Suç gelirlerinin aklanmasının önlenmesi siyasal, sosyal ve demokratik bir hukuk devletinde sistem sorunudur. Mücadele etmek için avukatlar çoğunluk iktidarının aracı yapılamaz. Avukat avukattır. Yargının olmazsa olmazıdır. Avukatlar sır saklar, açıklamaz, kimselere duyurmaz. İnsanların mahremiyetini korur.
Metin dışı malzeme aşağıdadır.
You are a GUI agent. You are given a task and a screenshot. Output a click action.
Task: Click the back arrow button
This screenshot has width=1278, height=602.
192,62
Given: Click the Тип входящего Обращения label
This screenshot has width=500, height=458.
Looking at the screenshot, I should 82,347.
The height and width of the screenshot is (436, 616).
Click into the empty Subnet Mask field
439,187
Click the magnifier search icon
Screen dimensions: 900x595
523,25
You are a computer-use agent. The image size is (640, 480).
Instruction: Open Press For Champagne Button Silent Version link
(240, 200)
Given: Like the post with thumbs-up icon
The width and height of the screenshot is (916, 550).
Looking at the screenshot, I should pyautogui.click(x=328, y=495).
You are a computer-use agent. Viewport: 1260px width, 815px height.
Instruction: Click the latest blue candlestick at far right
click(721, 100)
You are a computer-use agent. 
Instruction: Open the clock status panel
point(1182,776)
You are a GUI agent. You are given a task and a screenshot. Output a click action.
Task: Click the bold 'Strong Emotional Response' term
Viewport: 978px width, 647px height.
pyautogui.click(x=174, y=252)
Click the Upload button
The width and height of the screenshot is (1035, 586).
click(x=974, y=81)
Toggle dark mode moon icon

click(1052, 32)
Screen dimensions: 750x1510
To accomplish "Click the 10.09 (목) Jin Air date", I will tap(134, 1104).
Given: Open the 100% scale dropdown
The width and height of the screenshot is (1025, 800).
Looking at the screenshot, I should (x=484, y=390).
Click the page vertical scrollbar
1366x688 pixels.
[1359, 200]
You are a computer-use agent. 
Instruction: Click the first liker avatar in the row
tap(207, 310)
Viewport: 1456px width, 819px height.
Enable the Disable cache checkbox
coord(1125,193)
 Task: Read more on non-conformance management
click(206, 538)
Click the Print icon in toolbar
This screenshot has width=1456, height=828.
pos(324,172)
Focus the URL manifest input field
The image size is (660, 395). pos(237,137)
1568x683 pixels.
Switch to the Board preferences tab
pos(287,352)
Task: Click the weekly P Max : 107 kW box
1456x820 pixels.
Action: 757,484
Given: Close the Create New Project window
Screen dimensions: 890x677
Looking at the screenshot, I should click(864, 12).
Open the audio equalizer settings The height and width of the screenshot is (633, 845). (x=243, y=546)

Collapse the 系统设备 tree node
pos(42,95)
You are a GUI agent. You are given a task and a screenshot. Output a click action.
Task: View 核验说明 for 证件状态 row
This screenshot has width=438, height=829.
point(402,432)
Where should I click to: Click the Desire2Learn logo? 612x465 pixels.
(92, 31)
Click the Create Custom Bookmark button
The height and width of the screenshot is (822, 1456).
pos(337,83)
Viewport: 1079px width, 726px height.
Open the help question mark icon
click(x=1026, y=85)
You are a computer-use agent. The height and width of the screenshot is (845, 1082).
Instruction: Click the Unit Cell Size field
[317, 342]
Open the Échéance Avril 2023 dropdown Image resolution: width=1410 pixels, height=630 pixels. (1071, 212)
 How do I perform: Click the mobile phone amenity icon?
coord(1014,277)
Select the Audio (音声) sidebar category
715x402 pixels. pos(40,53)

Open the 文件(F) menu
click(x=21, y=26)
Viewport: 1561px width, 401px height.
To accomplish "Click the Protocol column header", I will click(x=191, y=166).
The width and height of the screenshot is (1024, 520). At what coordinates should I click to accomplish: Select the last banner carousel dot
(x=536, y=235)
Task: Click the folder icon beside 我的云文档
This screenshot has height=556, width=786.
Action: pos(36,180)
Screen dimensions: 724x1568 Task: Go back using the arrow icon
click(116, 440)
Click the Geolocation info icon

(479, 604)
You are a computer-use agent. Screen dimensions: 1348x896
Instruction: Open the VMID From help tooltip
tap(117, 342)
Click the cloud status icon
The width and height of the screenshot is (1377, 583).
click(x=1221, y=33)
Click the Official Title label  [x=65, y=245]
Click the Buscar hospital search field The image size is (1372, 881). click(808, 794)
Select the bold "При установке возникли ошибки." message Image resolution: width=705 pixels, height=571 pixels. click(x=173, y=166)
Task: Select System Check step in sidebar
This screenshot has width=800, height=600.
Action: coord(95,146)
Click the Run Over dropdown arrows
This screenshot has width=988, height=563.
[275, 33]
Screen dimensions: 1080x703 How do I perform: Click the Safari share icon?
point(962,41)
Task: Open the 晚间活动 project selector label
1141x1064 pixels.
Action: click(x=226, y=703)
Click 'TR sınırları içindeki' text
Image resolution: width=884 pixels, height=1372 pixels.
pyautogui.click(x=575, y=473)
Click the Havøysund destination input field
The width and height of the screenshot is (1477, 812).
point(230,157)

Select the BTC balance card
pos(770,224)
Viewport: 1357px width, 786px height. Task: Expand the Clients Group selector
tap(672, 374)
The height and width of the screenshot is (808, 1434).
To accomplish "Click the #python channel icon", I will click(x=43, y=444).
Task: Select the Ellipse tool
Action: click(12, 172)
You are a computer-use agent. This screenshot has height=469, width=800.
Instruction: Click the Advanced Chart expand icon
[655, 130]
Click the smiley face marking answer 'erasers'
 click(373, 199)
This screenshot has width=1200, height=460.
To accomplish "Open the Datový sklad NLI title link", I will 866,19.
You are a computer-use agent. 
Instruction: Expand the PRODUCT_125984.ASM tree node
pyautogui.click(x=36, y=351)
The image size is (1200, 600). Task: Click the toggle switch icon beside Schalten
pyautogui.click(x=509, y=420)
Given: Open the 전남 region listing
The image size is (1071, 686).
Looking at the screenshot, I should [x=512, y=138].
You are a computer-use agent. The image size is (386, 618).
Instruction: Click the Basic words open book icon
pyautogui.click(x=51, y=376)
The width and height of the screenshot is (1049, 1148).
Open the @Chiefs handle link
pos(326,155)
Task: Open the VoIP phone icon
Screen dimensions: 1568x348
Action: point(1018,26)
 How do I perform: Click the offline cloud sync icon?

Ne ihbarcı ne ispiyoncudur.
Avukatın ve halkın mahremiyetine saygı duyulmalıdır.
Avukatların “yükümlü” sayılmalarına dair geçmiş düzenlemenin tekrar torba yasa içine sıkıştırılarak, Anayasa Mahkemesinin iptal kararına rağmen yeniden kanunlaştırılmış olması demokratik toplum düzenine, demokrasiye ve demokratik hukuk devleti ilkelerine aykırıdır.
Yasamadaki hakim anlayışa göre çoğunluğun sınırsız egemenliği sürdürülmektedir. Çünkü çoğunluğu elinde tutan iktidar; çoğulculuğun sınırlı hakimiyetini reddetmektedir.
O halde; özgürlükçü ve çoğulcu demokrasinin gereği olan demokratik hukuk devletinde olması gereken ideal demokrasi anlayışı hükümsüzdür ve yoktur.